Washington (CNN)There are growing concerns inside the White House and among GOP leadership that Democrats will immediately seek to impeach President Donald Trump should Republicans lose control of the House this November, six White House and congressional sources tell CNN.
Republicans fear potential impeachment move if Democrats win in 2018
"POTUS is aware" of the concern, one White House source said, describing the hand-wringing inside the West Wing over the upcoming midterms as "the anticipation of death."
Hoping to avert that potential scenario Trump is expected to campaign hard for House Republicans in the November elections, the source said, citing internal White House planning.
"(Trump) doesn't want anyone to say he didn't fight hard to keep the House," the source added.
However, not all Democrats believe that impeachment is the path to victory for 2018.
"Let the investigation play out.
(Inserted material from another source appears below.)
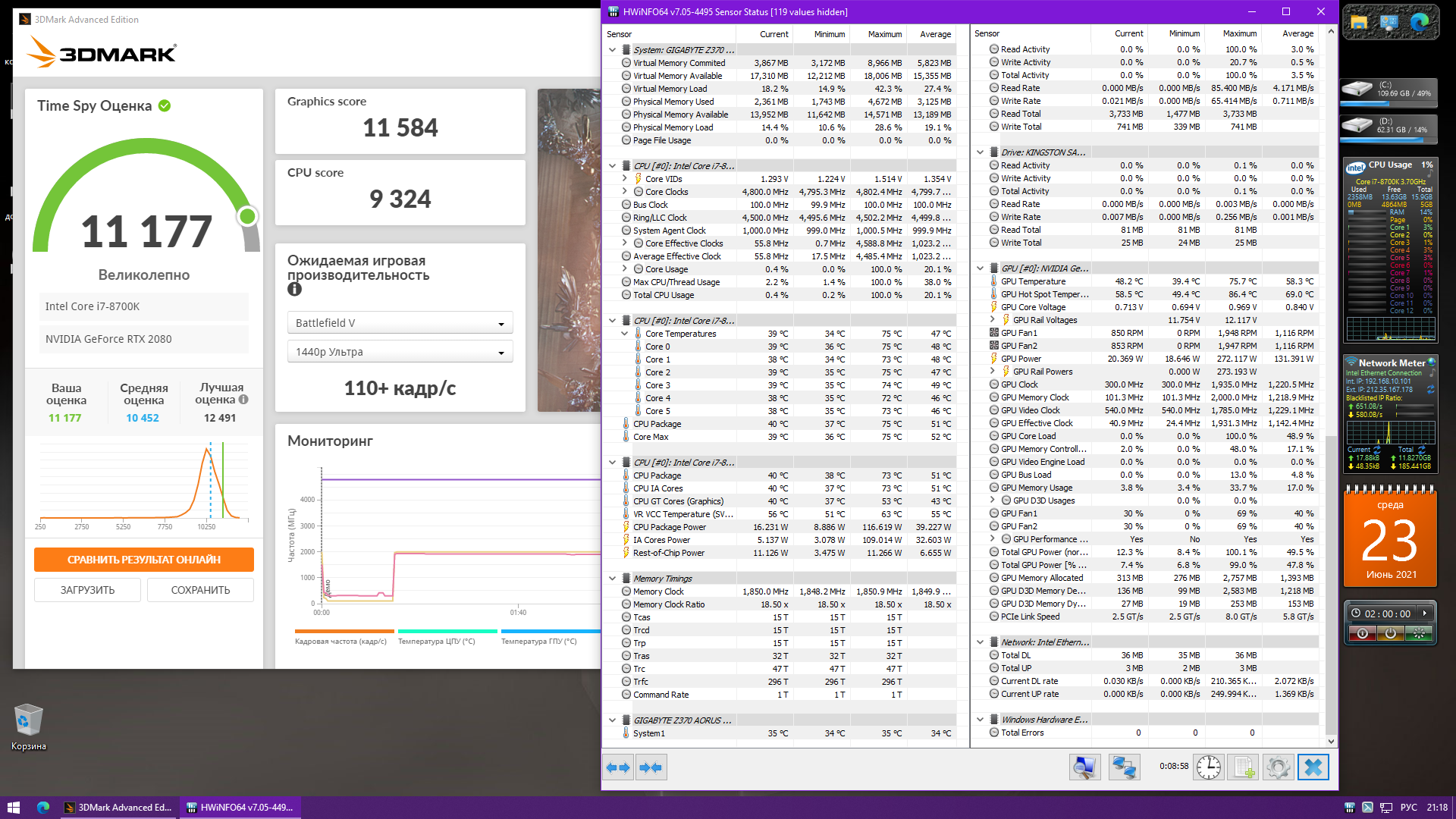This screenshot has width=1456, height=819.
Task: Expand the GPU Rail Voltages row
Action: pos(992,320)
In the meantime, our focus should be on demonstrating why we will do more for families than the GOP and expose the reckless waste and abuse of government resources in this administration," former Hillary Clinton campaign manager Robby Mook told CNN. "We do that by subpoenaing records and getting them out in the open so taxpayers can see how badly they're being ripped off."
In the House, the prevailing concern among Republican lawmakers is that House Minority Leader Nancy Pelosi will have no choice but to initiate impeachment proceedings should she succeed in seizing the speaker's gavel.
"I'm sure Pelosi will have immense pressure from the base to impeach," a top GOP congressional aide added.
"That's logical," another senior Republican aide in the House said.
The fears of a wave election that would sweep Republicans from power in the House and perhaps usher in Democrat-led impeachment proceedings in 2019 are now heightened with the coming exit of Speaker Paul Ryan.
One White House official said there are worries among the President's aides that Ryan's choice not to seek re-election might signal to other members who are concerned about losing their races that they shouldn't run, either.
A source familiar with Ryan's thinking said the speaker understands that much of Washington will read his announced departure as a something of a concession that Democrats are likely to take the House.
"He is well aware what some may say but also quite sure no battleground district or race will be decided based on his decision," the source said. "No one has put Republicans in a better place to hold the majority than the speaker."
Mook is not as optimistic that Democrats will sweep the House: "Democrats need to remember that gerrymandering is real and we have to win well over a majority of the national vote to win the House. This is harder than it looks."
Progressive political strategist Julian Mulvey -- a veteran of the 2016 Bernie Sanders presidential campaign -- is working on a number of 2018 races across the country, from Ben Jealous in Maryland to Nancy Soderberg in Florida.
"What (Sanders) continues to say is we shouldn't jump the gun on impeachment. I think that's absolutely right," he said. "There's going to be increasing pressure to do so, but at this moment in time, that's not the Democratic message and that shouldn't be the core of the Dem message. He's right to hold people off of that."
Mulvey adds that Democrats should be approaching the issue of invoking impeachment on a "case-by-case" basis.
"In a competitive primary, you do what's right," he told CNN, adding that Democratic candidates should be messaging around "health care and tax cuts for the rich," not impeachment.
Despite that caution from progressive strategists, one House Democratic lawmaker who asked not to be named said a decision by Trump to fire special counsel Robert Mueller would lead the party to be much more aggressive.
"If he fires Mueller you'll see every Democrat call for impeachment," the congressman said.
White House press secretary Sarah Sanders told reporters Wednesday that Trump is counting on GOP lawmakers to not make any plans to leave Congress.
"We certainly hope that Republicans will continue to remain in the House, particularly those that support the President's agenda," Sanders said.
Dan Pfeiffer, former senior adviser to President Barack Obama, believes the GOP's worries are purely a tactical effort to rev up the base.
"I think it is a desperate attempt to juice a depressed Republican base," he said.